Despite its best efforts, medical device maker C.R. Bard (NYSE:BCR) wasn’t able to reverse a $2 million bellwether jury verdict finding the company’s troubled Avaulta transvaginal mesh was defective and responsible for harming a patient.
The lawsuit, filed in March 2011 and concluded in August 2013, was the 1st trial of its kind to accuse Bard of design defects and failure to warn patients of the dangers of the Avaulta Plus device, a synthetic mesh for treating pelvic organ prolapse in women.
Plaintiff Donna Cisson, who filed the lawsuit with her husband Dan, said she experienced inflammation, "excessive scarring," pain, discomfort, erosion and other issues after a 2009 surgery to implant the Avaulta Plus device, according to court documents. She still has part of the mesh inside her body, as doctors weren’t able to fully explant the device, and she continued to experience pain through the time of the trial, Cisson claimed.

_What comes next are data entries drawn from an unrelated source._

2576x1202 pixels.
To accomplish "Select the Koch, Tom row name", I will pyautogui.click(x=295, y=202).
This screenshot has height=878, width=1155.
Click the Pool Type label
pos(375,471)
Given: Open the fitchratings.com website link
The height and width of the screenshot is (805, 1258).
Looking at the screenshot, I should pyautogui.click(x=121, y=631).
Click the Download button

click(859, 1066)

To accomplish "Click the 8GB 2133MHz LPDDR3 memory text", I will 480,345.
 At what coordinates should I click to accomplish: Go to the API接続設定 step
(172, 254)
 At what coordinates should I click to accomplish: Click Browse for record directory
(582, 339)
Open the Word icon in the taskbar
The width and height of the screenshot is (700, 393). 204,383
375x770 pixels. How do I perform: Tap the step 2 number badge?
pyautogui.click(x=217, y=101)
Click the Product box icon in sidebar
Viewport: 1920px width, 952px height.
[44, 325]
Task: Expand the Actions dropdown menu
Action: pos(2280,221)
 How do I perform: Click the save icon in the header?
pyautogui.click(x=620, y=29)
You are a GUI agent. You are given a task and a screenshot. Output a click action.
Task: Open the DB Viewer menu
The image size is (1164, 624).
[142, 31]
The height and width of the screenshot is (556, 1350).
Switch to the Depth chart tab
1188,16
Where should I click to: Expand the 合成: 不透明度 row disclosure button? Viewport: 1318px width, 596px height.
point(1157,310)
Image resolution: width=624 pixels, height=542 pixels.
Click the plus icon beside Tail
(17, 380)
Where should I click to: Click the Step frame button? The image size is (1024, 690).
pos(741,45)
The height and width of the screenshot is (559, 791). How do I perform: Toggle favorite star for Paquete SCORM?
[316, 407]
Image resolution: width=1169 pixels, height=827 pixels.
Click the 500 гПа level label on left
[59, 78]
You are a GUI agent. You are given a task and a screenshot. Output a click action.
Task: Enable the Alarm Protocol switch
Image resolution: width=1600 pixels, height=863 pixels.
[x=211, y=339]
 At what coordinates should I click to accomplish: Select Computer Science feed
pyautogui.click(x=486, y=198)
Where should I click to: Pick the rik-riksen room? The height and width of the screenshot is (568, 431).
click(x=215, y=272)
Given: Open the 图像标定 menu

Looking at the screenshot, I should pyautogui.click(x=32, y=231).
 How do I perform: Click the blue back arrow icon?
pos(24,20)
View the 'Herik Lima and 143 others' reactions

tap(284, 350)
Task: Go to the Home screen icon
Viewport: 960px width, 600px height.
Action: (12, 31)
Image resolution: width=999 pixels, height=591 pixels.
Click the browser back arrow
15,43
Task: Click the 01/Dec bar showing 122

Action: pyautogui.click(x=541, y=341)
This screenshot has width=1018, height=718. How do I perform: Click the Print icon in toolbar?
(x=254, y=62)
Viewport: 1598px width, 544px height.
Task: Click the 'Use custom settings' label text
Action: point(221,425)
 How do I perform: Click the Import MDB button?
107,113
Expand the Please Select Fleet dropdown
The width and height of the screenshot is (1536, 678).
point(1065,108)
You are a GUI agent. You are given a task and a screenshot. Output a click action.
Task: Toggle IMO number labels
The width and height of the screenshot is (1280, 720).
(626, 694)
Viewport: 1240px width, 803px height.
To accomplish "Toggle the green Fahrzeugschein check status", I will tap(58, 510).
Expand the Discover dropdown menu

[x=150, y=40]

A West Virginia jury found that the mesh was defective, ruling that Bard failed to warn about the problems with the mesh and awarding Cisson $250,000 in compensatory damages and $1.75 million in punitive damages, a ruling that Bard attempted to overturn.
Bard moved, more than once, for judgment as a matter of law on several grounds, including its claims that the evidence provided in the case didn’t demonstrate that the Avaulta Mesh was defectively designed and that punitive damages are rare for such cases unless the defendant is found guilty of malice or willful misconduct.
U.S. District Judge Joseph Goodwin denied both Bard’s request to revisit design defect claims and failure to warn claims, and further wrote that "Bard acted with an entire want of care raising the presumption of conscious indifference to the consequences."
The ruling continues to be of consequence for Bard and other device makers still facing more patient injury lawsuits over pelvic mesh products. A raft of companies, including Boston Scientific (NYSE:BSX), Endo Health Solutions (NSDQ:ENDP), Cook Medical and Johnson & Johnson‘s (NYSE:JNJ) Ethicon subsidiary, are facing some 4,000 federal lawsuits over their mesh offerings.
Earlier this month Boston Scientific got a 2014 trial date for the 1st in its mesh lawsuits and a report surfaced that 5 accused device companies companies are looking to settle the cases en masse, with Ethicon the lone holdout.